Eugene concludes that loving people, despite rejection, is what is expected of God’s servants.

Each one according to the measure received must, after having exhausted his affections and efforts, say in all simplicity: We are useless servants; we did what we were supposed to do [Luke 17:10]. I had always thought this with regard to God and what one does in His service, but I needed further reflection to apply this feeling to people, or at least to include in it what one does for them beyond the strict duty of Christian charity.

He then thanks God for the gift he has been given of feeling compassion for people who are suffering, and of wanting to respond with generosity.

That is where I was mistaken. If I feel people’s pain more than others do, if my heart is touched at the sole thought of their misfortunes, when they come to mind, if I feel real distress, sometimes even deep pain upon simply hearing of a catastrophe that will bring desolation to a family unknown to me, as for example the death of a mother which leaves the children abandoned, or the death of a son, or a daughter whose early loss will break the heart of a mother, I could not deny that this is evidence of a rather rare kindheartedness. It is a pure gift from God.

— REQUIRED TASK A —
Transcribe the part of the passage on compassion that opens with the words containing "Eugene concludes that" and closes with "respond with generosity.".
The entries below the passage on compassion are unrelated to it.

Stored records
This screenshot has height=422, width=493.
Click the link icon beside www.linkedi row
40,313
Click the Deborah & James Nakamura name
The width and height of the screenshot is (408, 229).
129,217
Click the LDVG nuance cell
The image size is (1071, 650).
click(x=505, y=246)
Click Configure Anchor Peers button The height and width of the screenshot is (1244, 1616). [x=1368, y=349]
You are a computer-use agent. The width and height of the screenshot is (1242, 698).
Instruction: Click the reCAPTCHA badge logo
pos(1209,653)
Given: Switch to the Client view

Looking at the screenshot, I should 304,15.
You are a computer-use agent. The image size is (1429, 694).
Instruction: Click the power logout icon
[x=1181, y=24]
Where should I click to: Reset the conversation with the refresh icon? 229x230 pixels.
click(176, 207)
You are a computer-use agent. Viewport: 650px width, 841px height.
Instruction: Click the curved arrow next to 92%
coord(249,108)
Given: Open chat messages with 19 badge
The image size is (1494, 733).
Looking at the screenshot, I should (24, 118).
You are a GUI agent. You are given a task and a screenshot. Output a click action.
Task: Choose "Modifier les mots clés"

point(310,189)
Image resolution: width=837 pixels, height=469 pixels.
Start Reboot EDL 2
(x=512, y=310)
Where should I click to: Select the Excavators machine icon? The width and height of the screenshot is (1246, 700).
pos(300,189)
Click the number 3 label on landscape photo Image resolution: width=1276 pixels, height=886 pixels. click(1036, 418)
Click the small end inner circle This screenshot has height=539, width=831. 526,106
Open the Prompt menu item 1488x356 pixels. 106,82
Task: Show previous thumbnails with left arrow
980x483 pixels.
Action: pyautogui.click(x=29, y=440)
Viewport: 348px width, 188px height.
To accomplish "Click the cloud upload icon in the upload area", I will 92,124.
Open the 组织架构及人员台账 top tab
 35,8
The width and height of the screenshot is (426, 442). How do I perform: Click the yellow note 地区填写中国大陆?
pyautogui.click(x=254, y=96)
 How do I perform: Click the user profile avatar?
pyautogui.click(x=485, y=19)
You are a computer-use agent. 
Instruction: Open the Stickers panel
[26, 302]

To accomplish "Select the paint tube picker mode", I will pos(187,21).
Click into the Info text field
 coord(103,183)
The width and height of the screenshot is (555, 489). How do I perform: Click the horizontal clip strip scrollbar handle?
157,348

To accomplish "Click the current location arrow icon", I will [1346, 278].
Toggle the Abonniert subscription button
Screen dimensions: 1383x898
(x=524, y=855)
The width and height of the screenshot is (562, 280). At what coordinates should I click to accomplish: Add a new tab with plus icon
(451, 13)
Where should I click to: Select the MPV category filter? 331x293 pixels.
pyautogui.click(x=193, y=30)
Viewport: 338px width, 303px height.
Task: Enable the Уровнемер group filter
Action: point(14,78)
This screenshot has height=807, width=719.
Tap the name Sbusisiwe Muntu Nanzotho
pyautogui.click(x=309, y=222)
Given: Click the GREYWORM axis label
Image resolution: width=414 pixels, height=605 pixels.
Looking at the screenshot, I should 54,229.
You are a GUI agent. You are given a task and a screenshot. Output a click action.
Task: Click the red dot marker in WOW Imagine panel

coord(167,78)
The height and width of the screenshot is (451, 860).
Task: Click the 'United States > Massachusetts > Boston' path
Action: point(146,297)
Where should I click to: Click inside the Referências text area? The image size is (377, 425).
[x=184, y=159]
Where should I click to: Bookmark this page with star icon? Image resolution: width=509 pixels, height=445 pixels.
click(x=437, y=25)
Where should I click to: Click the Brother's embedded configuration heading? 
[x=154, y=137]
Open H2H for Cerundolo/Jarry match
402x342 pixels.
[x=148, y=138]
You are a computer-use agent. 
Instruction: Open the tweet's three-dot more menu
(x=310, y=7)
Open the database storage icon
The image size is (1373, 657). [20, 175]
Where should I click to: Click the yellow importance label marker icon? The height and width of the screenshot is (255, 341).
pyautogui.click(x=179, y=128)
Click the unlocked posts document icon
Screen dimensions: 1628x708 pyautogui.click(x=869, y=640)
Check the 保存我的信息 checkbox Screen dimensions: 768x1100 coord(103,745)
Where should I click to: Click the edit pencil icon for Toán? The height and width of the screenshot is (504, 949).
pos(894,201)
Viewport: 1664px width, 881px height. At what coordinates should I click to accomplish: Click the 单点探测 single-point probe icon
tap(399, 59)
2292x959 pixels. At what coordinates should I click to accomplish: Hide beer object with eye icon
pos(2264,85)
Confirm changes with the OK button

— REQUIRED TASK B —
Add 136 to every number in the coordinate answers of the stored entries, from the line containing "Click the number" through the line containing "Open the Prompt". Write those entries out again with their requests, and give nothing else.

— FINAL ANSWER A —
Eugene concludes that loving people, despite rejection, is what is expected of God’s servants.

Each one according to the measure received must, after having exhausted his affections and efforts, say in all simplicity: We are useless servants; we did what we were supposed to do [Luke 17:10]. I had always thought this with regard to God and what one does in His service, but I needed further reflection to apply this feeling to people, or at least to include in it what one does for them beyond the strict duty of Christian charity.

He then thanks God for the gift he has been given of feeling compassion for people who are suffering, and of wanting to respond with generosity.

— FINAL ANSWER B —
Click the number 3 label on landscape photo Image resolution: width=1276 pixels, height=886 pixels. click(1172, 554)
Click the small end inner circle This screenshot has height=539, width=831. 662,242
Open the Prompt menu item 1488x356 pixels. 242,218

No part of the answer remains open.